The ability of А(H1N1) to mutate quickly allows it to obtain new characteristics that cause epidemics, explained Irina Leneva. The virus science knows many episodes when people were infected with viruses similar to swine flu virus. One of the largest pandemics of the last century, Spanish influenza, was caused by А(Н1N1) virus. In January 1976, Fort Dix (New Jersey) conscripts were infected by a strain of influenza close to the swine flu virus in structure.
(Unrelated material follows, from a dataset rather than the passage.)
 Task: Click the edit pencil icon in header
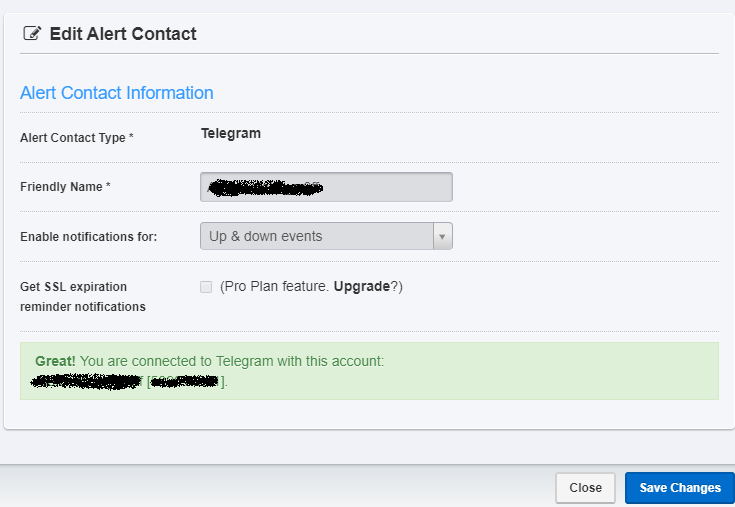click(32, 34)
In April 2009, first cases of the new flu virus A(H1N1) were registered in Mexico and the USA. Soon, the virus moved to other continents. The new virus has some peculiar features. People over 60 suffer from the virus less than younger people do. “According to one of the theories, this is due to the fact that older people have immunity they inherited from the generation born in 1920s, who survived Spanish influenza,” explained Irina Leneva.
The appearance of new strains of swine flu is a natural evolutionary stage. Vaccination is the main strategy in the struggle with А(H1N1), like any other flu. However, no less than eight months is required to develop a new vaccine, and under the conditions of an approaching pandemic this timeframe is unacceptable. "In this case, anti-viral medications are the only means of effective struggle against the virus,” said Leneva.
Currently, Tamiflu is the most recommended medication. However, there is alarming information coming from different countries warning that the virus has developed immunity to this medication.
In Russia, Russian medication Arbidol is used to treat seasonal flu. The leading scientific institutes proved its effectiveness in regards to swine flu. "We should not be scared. The main thing is to remember how we can protect and treat ourselves,” concluded Irina Leneva.